2 minutes de lecture

Sommaire

Résumé

  • La désignation d’un bouc émissaire est une analyse de la violence et de l’agression dans laquelle les personnes qui ont vécu ou qui vivent des expériences négatives – telles que l’échec ou l’abus par d’autres – accusent un individu ou un groupe innocent d’être responsable de cette expérience.
  • Bien que le terme de bouc émissaire soit biblique, Emile Durkheim a été le premier à en parler dans un contexte sociologique. Durkheim pensait que la pratique du bouc émissaire est fondamentale pour les structures des sociétés et que chaque événement qui génère des émotions négatives doit avoir un bouc émissaire.

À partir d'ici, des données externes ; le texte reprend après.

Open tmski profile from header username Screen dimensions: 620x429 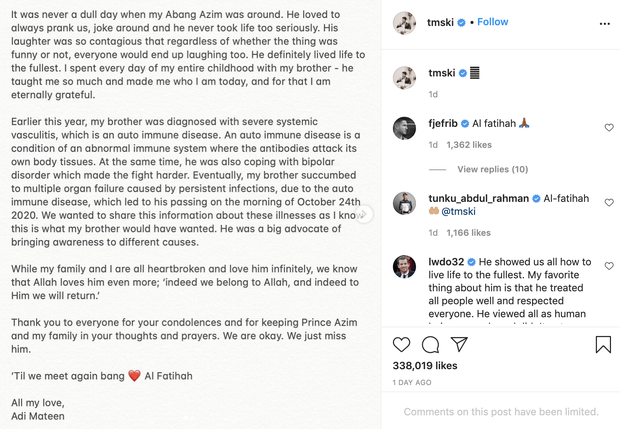coord(442,22)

  • Le bouc émissaire peut avoir lieu entre des individus, entre un individu et un groupe, entre un groupe et un individu, et entre des groupes. La sociologie s’intéresse surtout à ces dernières conditions.
  • Le bouc émissaire a été expliqué en termes de théorie de l’agression déplacée de Freud. D’autres chercheurs ont identifié des facteurs qui font que certains groupes sont plus susceptibles d’être désignés comme boucs émissaires que d’autres.

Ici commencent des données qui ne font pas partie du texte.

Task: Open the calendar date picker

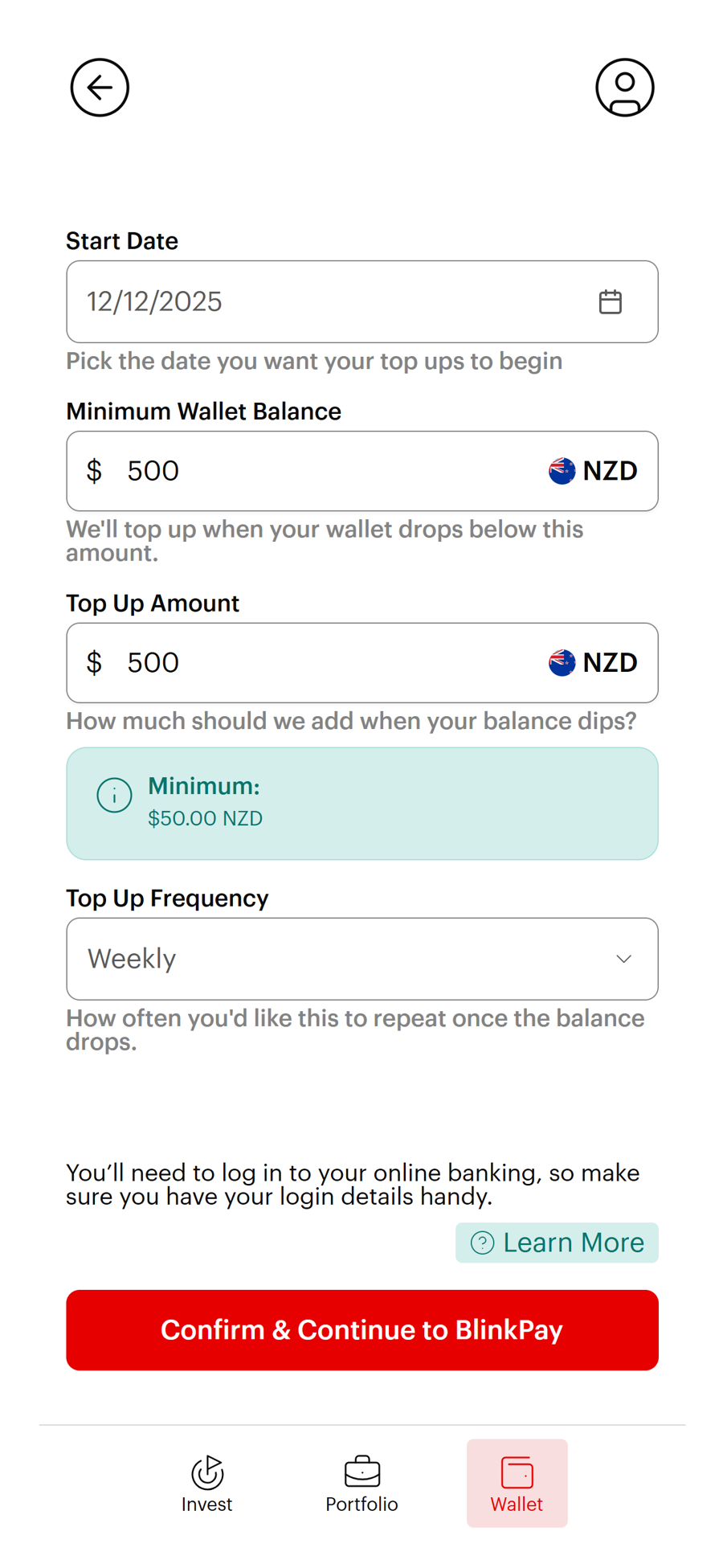Action: pos(611,301)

  • La désignation de boucs émissaires s’est produite tout au long de l’histoire pour de nombreux groupes, souvent à la suite d’un événement pénible et comme moyen de justifier la discrimination ou les meurtres de masse.
scapegoat
La désignation d’un bouc émissaire peut entraîner des préjugés, des discriminations, voire des violences à l’encontre de personnes innocentes injustement accusées d’être responsables de problèmes qu’elles n’ont pas provoqués.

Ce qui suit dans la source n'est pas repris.